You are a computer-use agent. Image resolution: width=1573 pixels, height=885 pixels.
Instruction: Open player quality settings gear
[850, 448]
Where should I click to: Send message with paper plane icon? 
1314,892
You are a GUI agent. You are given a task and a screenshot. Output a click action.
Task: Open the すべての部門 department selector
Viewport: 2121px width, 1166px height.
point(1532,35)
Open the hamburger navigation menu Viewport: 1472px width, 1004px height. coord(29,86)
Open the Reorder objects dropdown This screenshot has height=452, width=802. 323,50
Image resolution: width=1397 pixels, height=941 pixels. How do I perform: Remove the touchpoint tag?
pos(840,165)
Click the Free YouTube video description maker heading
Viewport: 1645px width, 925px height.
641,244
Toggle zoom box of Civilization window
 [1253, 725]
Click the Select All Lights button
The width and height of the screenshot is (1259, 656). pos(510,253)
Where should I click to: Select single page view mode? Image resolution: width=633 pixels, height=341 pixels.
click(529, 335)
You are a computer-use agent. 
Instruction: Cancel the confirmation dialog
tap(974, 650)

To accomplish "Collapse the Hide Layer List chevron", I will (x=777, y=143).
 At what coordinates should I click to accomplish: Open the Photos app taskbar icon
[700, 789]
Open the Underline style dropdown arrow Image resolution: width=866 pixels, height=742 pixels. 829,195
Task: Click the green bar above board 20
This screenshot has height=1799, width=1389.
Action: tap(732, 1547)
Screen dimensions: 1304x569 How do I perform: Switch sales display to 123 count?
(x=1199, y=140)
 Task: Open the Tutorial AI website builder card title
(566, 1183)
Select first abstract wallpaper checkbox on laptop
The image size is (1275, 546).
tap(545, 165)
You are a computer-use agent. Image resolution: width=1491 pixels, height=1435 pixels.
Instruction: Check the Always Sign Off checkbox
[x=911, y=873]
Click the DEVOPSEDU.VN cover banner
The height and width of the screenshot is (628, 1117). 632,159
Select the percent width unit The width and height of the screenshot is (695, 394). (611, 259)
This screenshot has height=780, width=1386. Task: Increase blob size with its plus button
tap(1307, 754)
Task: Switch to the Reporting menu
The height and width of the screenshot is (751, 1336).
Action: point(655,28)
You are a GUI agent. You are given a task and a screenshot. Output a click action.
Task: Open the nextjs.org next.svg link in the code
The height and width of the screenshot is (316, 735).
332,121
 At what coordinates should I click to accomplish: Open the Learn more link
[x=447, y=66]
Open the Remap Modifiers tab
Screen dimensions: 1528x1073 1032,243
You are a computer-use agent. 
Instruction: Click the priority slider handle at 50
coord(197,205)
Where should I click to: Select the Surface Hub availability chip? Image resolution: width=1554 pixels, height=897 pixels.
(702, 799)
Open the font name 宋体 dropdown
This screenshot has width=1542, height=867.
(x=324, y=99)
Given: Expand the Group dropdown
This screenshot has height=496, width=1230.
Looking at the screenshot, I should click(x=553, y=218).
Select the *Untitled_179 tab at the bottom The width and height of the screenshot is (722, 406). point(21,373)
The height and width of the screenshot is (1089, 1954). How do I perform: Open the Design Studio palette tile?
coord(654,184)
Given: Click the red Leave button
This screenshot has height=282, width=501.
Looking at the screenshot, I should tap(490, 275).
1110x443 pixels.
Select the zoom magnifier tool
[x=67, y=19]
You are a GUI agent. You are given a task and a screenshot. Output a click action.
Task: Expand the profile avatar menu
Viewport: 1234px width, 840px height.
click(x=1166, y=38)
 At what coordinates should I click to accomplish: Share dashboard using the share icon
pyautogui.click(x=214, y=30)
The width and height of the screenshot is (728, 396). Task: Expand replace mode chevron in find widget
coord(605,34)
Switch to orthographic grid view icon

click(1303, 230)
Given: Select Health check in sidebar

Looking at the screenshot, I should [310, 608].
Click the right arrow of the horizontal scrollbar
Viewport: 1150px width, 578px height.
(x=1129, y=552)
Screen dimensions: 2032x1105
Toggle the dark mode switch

# Brief:
Retype the lines beginning at the one containing "Open the Remap Modifiers tab" and ending at the final line of the material, both included.

# Answer:
Open the Remap Modifiers tab
Screen dimensions: 1528x1073 1032,243
You are a computer-use agent. 
Instruction: Click the priority slider handle at 50
coord(197,205)
Where should I click to: Select the Surface Hub availability chip? Image resolution: width=1554 pixels, height=897 pixels.
(702, 799)
Open the font name 宋体 dropdown
This screenshot has width=1542, height=867.
(x=324, y=99)
Given: Expand the Group dropdown
This screenshot has height=496, width=1230.
Looking at the screenshot, I should click(x=553, y=218).
Select the *Untitled_179 tab at the bottom The width and height of the screenshot is (722, 406). point(21,373)
The height and width of the screenshot is (1089, 1954). How do I perform: Open the Design Studio palette tile?
coord(654,184)
Given: Click the red Leave button
This screenshot has height=282, width=501.
Looking at the screenshot, I should tap(490, 275).
1110x443 pixels.
Select the zoom magnifier tool
[x=67, y=19]
You are a GUI agent. You are given a task and a screenshot. Output a click action.
Task: Expand the profile avatar menu
Viewport: 1234px width, 840px height.
click(x=1166, y=38)
 At what coordinates should I click to accomplish: Share dashboard using the share icon
pyautogui.click(x=214, y=30)
The width and height of the screenshot is (728, 396). Task: Expand replace mode chevron in find widget
coord(605,34)
Switch to orthographic grid view icon

click(1303, 230)
Given: Select Health check in sidebar

Looking at the screenshot, I should [310, 608].
Click the right arrow of the horizontal scrollbar
Viewport: 1150px width, 578px height.
(x=1129, y=552)
Screen dimensions: 2032x1105
Toggle the dark mode switch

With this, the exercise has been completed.